In collaboration with the Institute for Promotion of Contemporary Arts, the live stage performance is accompanied with live music from August 23 to 27. An Iranian cultural delegation is also attending to enhance the participation of Iran as the guest of honor at the major Asian event.
It goes without saying that the Iranian traditional performances such as Naqqali, which is a style of storytelling dedicated to Shahnameh epic stories of Ferdowsi, and a festival of Iranian films offer a good opportunity to introduce Iran’s art and culture. To this end, Iran’s Institute for Intellectual Development of Children and Young Adults is displaying a collection of 100 publications as well.
Honaronline has arranged a short interview with the performers and director of the ongoing program, Sara Abbaspour, Parisa Simin Mehr, and Bahareh Jahandoust, as well as fiddle player Firouzeh Raeis Dana.
Abbaspour: We had similar shows in Serbia and Germany last year. We were invited to perform at the Beijing Book Fair this year. The only difference is that this time narrator Bahareh Jahandoust and fiddle player Firouzeh Raeis Dana is also part of the team. This year, there is another change in our performances; we are using a popular Chinese story as well. There is a touch of comedy into it. The idea is to attract greater audiences – speaking in the English language of course.
Simin Mehr: It is very difficult, almost impossible to narrate Iranian ancient stories in the Chinese language. I have performed Naqqali in places like Germany, Serbia, Italy and Tajikistan. Reception was overwhelming everywhere. Each and every country has its own traditional way of narrating ancient stories. We use movements to tell a story, which is interesting to foreign audiences. What made the experience ever more entertaining was that women were behind the performances.

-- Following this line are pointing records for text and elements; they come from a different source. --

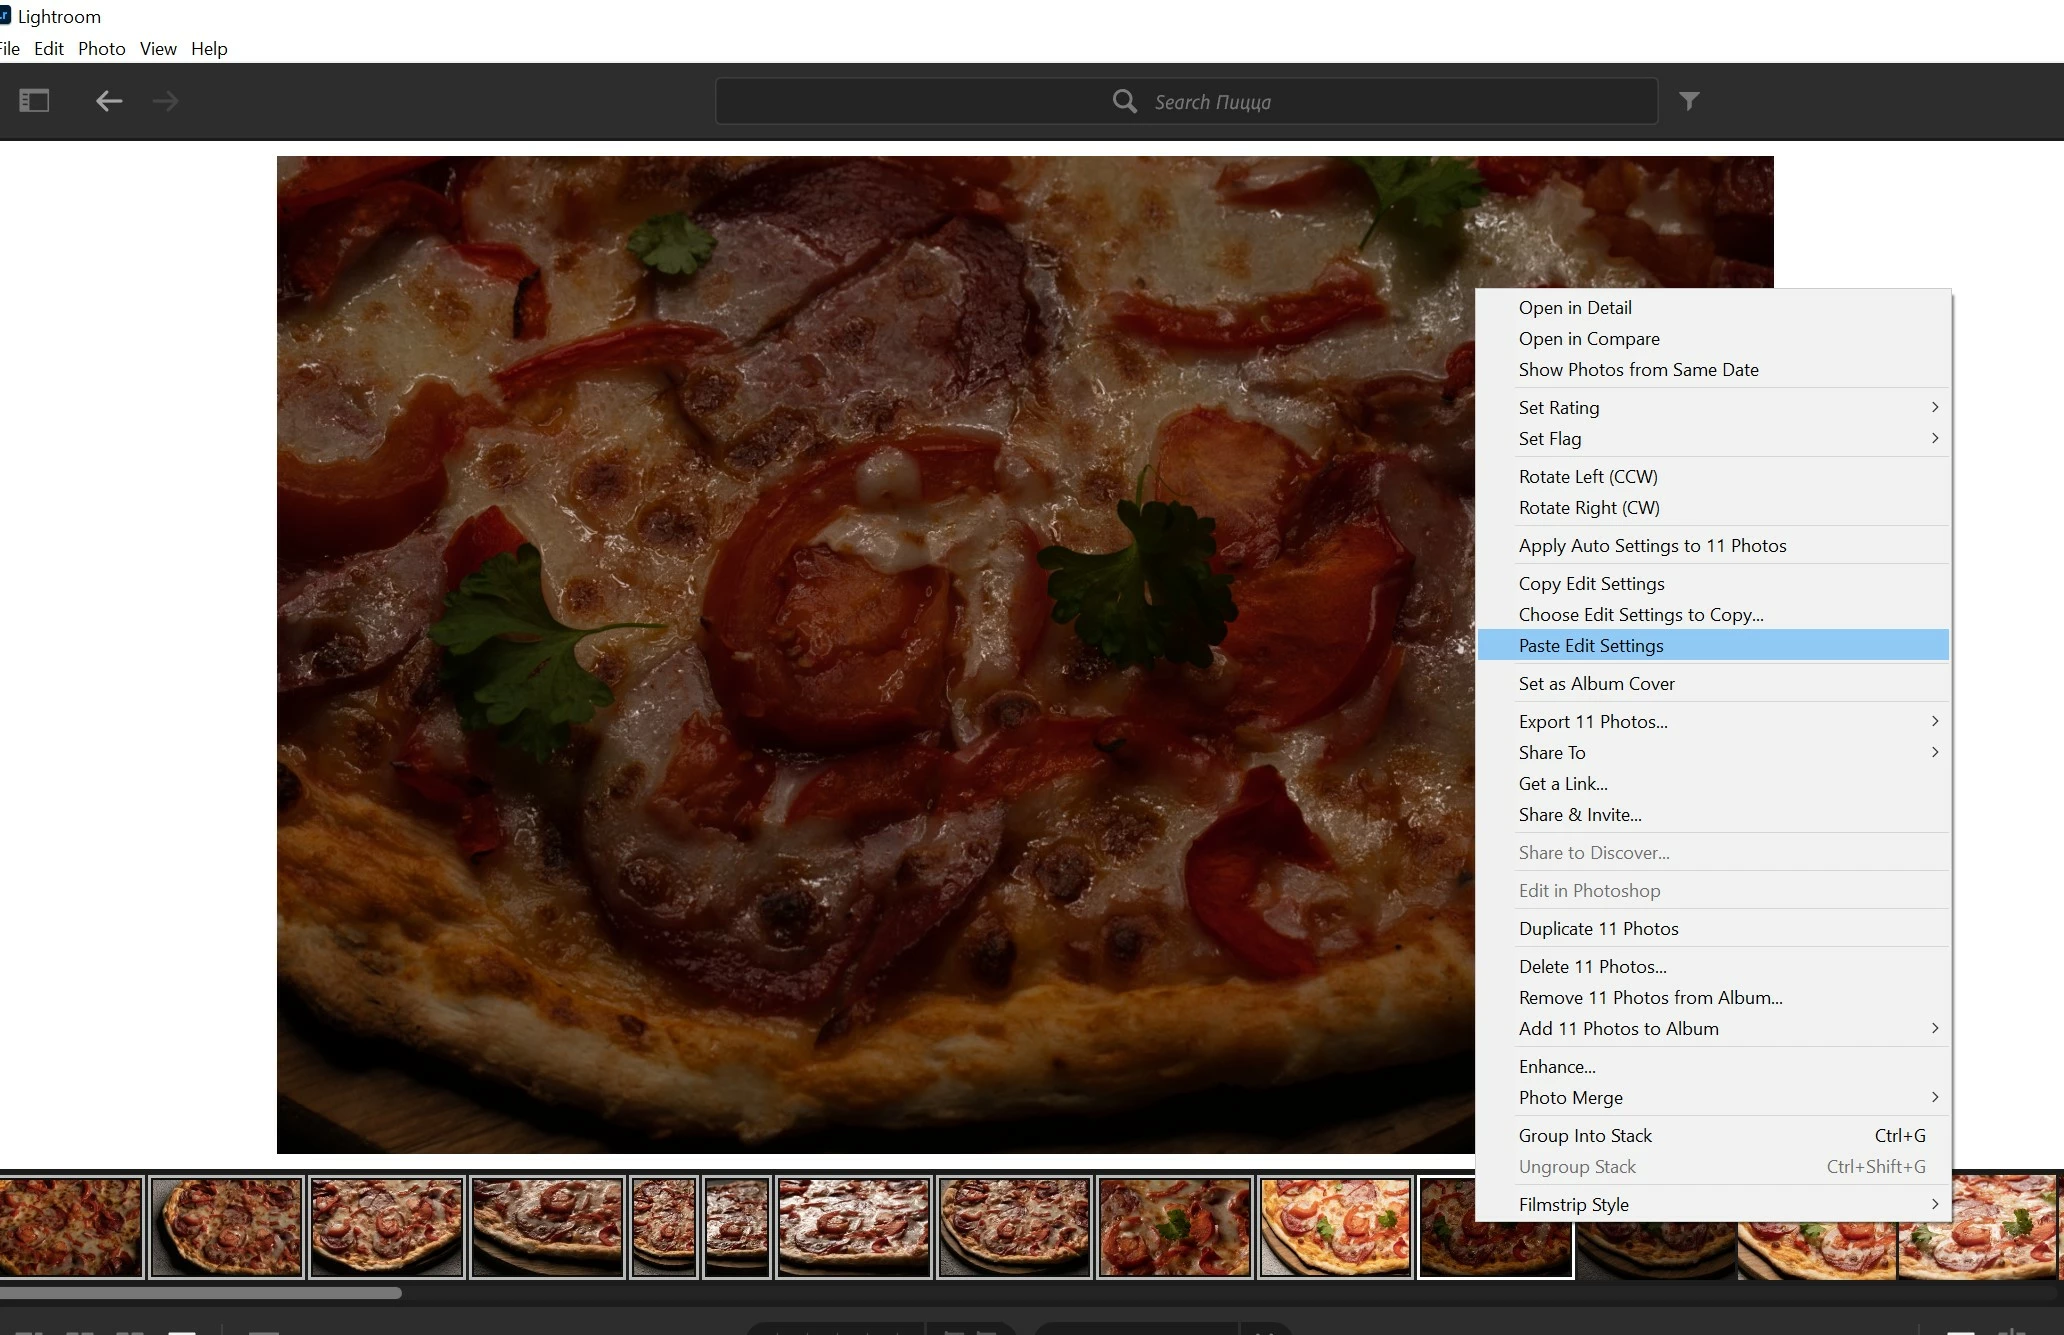2064x1335 pixels.
Task: Expand the Photo Merge submenu arrow
Action: 1934,1097
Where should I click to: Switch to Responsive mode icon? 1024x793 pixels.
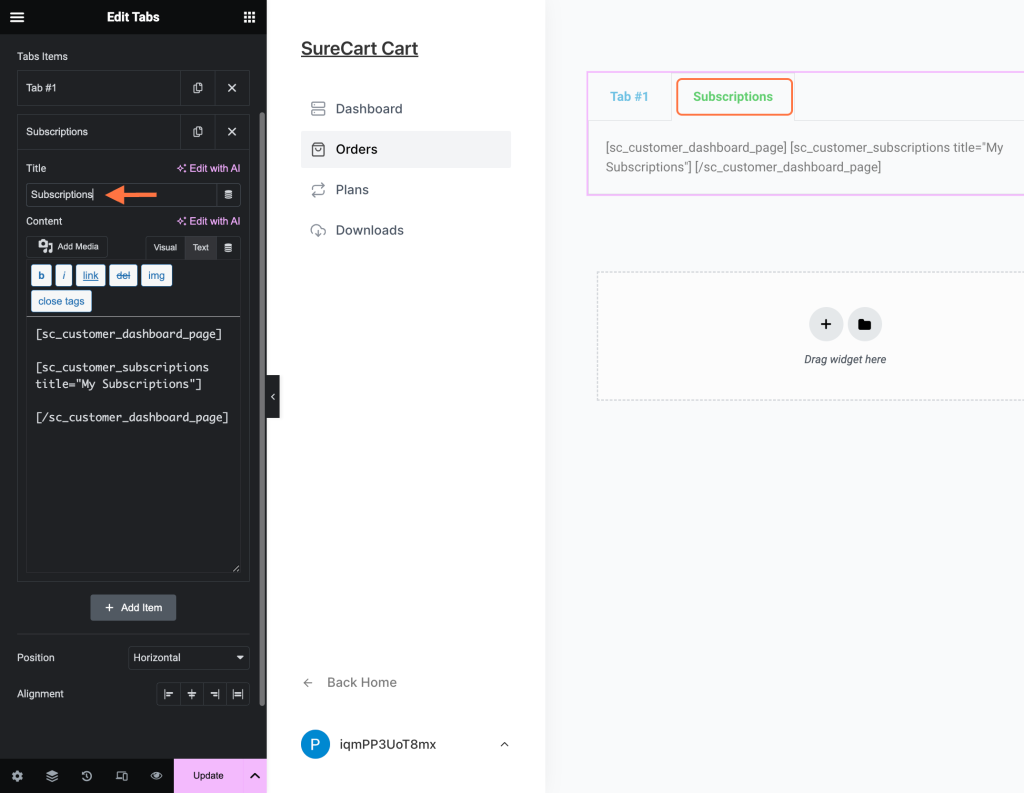point(122,776)
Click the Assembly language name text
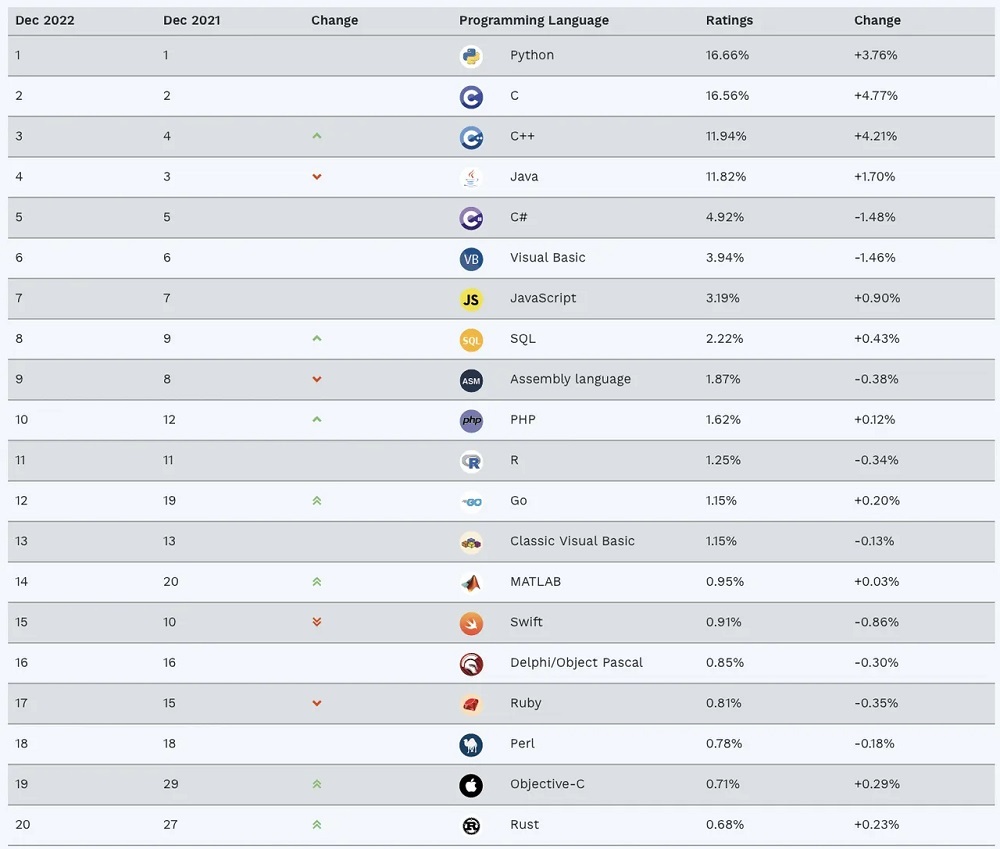1000x849 pixels. [x=570, y=380]
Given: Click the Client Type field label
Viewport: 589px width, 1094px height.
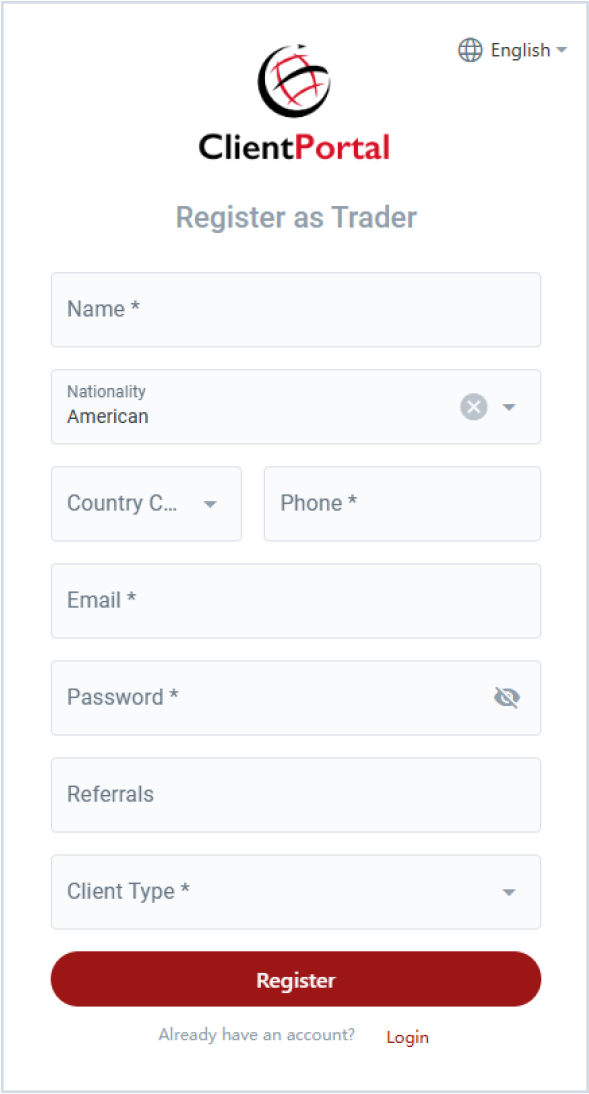Looking at the screenshot, I should (x=128, y=891).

The whole idea is to show the influence of Iranian women in art. We want to promote Iranian art and culture in the world. Naqqali dramatic performance has long played an important role in Iranian society, from the courts to the villages. The performer - the Naqqal - recounts stories in verse or prose accompanied by gestures and movements, and sometimes instrumental music and painted scrolls. Both entertainers and bearers of Persian literature and culture, Naqqals need to be acquainted with local cultural expressions, languages and dialects, and traditional music. Naqqali requires considerable talent, a retentive memory and the ability to improvise with skill to captivate an audience. We have to promote this traditional art within the country but with a worldview.
Jahandoust: I have performed shows in Russia, India, Hungary, Turkey and Italy. In this show, I tell stories in English language. We are doing well in both Iran and abroad in our curtain readings and puppet shows. We never thought Naqqali could be so interesting to so many people and nationalities. Many expatriates love to watch our shows on the stage. Iranian children find it very interesting to listen to the epic stories of Shahnameh in the form of Naqqali.
Raeis Dana: Our puppet show is not a comedy. It’s the story of Rostam and Sohrab. I play fiddle as the main musical instrument in the puppet show. We also use melodies to sing songs as a choir. In some scenes I play fiddle to accompany the story narrators.